Assume that he was dead. What had he accomplished? He had read a lot. He had written some bad advertisements, things that made people buy stuff they didn't need or want. He had started on a novel but lost it in two closely-spaced hard disk crashes and never re-started it afterwards. He had a cat and visited the zoo almost every week. Sam reached a depressing conclusion: that he would not be particularly missed, except possibly by his cat, who he had been told was just a program. And also by the gas company, who he assumed were also programs, although he had come to that conclusion years ago.

The Hitchhikers' Guide to the Matrix was still in his pocket, as was the book on whale songs and a cello-wrapped packet of biscuits he had taken from his cell in Blackwood, the kind with chocolate wafers and a layer of creme filling in the middle. Sam munched on one as he unfolded the Guide and typed in his own name.

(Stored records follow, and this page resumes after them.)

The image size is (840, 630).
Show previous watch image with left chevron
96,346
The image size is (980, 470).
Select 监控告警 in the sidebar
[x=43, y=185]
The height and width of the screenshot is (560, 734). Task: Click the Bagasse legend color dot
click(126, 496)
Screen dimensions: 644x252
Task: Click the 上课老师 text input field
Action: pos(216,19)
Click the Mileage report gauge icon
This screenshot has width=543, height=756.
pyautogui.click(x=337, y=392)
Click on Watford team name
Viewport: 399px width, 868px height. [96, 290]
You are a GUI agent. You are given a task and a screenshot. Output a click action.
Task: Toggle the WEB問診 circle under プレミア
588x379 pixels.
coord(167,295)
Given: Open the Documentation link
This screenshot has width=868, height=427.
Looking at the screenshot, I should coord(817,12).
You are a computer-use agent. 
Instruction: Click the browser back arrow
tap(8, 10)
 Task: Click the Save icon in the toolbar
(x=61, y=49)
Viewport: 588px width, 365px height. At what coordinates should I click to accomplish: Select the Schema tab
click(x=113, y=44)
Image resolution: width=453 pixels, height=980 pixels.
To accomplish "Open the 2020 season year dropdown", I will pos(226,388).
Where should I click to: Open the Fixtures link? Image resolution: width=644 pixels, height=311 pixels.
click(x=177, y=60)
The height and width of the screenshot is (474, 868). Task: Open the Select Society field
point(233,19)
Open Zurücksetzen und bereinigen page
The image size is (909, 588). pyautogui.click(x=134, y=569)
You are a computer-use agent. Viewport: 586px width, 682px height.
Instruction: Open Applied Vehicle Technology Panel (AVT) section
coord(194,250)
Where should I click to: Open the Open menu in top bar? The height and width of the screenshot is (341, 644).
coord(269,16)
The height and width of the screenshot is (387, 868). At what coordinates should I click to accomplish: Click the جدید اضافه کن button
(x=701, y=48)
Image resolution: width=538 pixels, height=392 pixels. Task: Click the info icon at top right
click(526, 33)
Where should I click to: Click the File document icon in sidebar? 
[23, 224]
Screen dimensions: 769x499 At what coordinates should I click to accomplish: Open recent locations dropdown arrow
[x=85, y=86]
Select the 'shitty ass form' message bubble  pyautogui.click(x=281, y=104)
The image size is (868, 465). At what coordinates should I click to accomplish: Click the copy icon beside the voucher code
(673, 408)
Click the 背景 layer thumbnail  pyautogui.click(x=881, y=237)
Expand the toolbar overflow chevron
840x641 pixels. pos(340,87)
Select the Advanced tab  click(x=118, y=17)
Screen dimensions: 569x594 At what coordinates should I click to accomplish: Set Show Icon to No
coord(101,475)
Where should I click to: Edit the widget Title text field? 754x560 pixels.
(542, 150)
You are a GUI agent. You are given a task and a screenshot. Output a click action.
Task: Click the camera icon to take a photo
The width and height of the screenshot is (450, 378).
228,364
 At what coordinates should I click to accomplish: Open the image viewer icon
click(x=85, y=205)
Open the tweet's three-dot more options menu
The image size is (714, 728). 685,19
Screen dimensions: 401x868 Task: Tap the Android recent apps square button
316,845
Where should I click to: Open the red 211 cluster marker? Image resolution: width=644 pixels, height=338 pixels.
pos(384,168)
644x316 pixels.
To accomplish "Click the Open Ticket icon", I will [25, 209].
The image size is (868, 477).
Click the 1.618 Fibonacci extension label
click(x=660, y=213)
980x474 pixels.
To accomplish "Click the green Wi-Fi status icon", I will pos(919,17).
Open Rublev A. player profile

It was disappointing. The snack, that is. For some reason no one but Nabisco has ever been able to do that kind of biscuit at all well, and any time another company decided to get in on the immensely lucrative chocolate-wafer-with-creme-filling market, the result was less than successful. The Guide entry was considerably less disappointing.

---

The author recognizes that for many readers, one question has been weighing heavily on their minds for some time now. No, the Agents' bodies didn't contain anything worth looting.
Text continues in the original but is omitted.